Marche

Giovane receptionist palpeggiata in hotel, definitiva la condanna per noto albergatore maceratese di 75 anni


MACERATA Molestie a una giovane dipendente, diventa definitiva la condanna a due anni e due mesi per violenza sessuale per un noto albergatore della provincia di 75 anni. La Cassazione ha infatti dichiarato inammissibile il ricorso presentato dal suo difensore. 

La vicenda

I fatti finiti al centro del processo erano avvenuti tra settembre del 2019 e gennaio del 2020 in una struttura ricettiva che si trova nel Maceratese. In base a quanto ricostruito dalla Procura – il fascicolo è del pm Rosanna Buccini – il 2 settembre 2019 l’albergatore si era avvicinato alla giovane, all’epoca ventenne che lavorava come receptionist, e si era strofinato su di lei palpeggiandole il seno.

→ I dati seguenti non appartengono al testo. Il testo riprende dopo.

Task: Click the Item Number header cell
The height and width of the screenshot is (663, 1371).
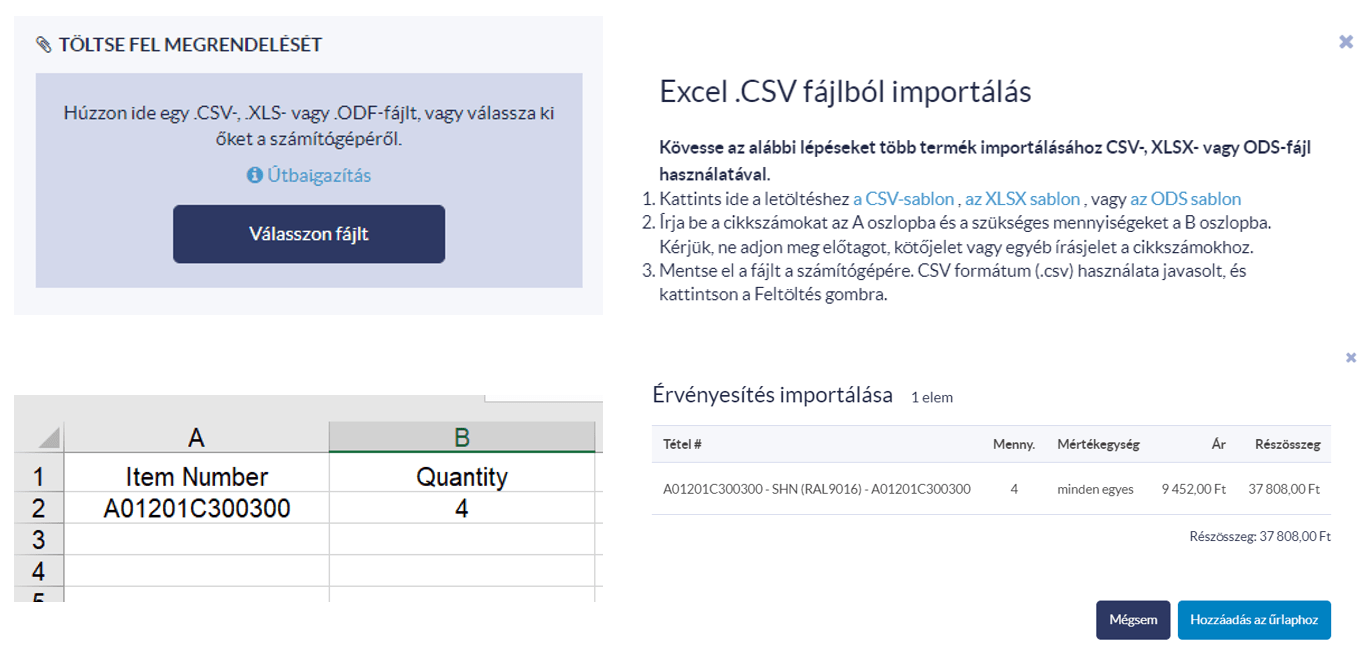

La ragazza era riuscita a divincolarsi e ad andare via, sconvolta. Dopo quel primo episodio la giovane era tornata al lavoro ma da quel giorno il titolare le avrebbe inviato diversi messaggi su Whatsapp fino al 14 gennaio del 2020 quando l’anziano l’aveva bloccata in un angolo della struttura e dicendole che la desiderava, l’aveva baciata sul collo strofinandosi ancora una volta su di lei. La giovane raccontò quello che le era accaduto prima al fidanzato poi al padre, e con il loro sostegno decise di denunciare il titolare. L’albergatore era finito sotto processo per le accuse di violenza sessuale e stalking. In primo grado, nel 2024, i giudici del collegio del Tribunale di Macerata lo avevano assolto dall’accusa di stalking e condannato a due anni e due mesi per violenza sessuale oltre al pagamento del risarcimento alla vittima, parte civile con l’avvocato Sandro Giustozzi, da quantificare in sede civile. Il difensore dell’albergatore, l’avvocato Gabriele Cofanelli, impugnò la sentenza in appello, ma anche i giudici dorici, a dicembre 2025, confermarono integralmente la sentenza di primo grado. Poi presentò ricorso in Cassazione che lo ha dichiarato inammissibe.

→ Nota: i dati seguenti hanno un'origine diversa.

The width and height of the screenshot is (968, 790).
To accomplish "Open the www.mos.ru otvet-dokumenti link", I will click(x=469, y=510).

«Il Tribunale e la Corte d’Appello hanno ritenuto totalmente credibile la dolorosa narrazione resa dalla giovane ragazza che è stata anche costretta a dimettersi e a perdere il posto di lavoro pur di non subire ulteriori violenze – ha commentato l’avvocato Giustozzi -. Fino ad oggi l’imprenditore non ha risarcito i danni e non neanche rimborsato le spese legali liquidate dalle due Corti, costringendo la ragazza a dar corso ad ulteriori azioni giudiziarie. Il caso deciso dalla Cassazione è grave e certi avvenimenti vanno stroncati con condanne esemplari». La ragazza, dopo aver saputo la decisione della Cassazione «è scoppiata in un pianto liberatorio – ha aggiunto il legale – avendo finalmente ottenuto giustizia. Ora l’imputato dovrà risarcire i danni».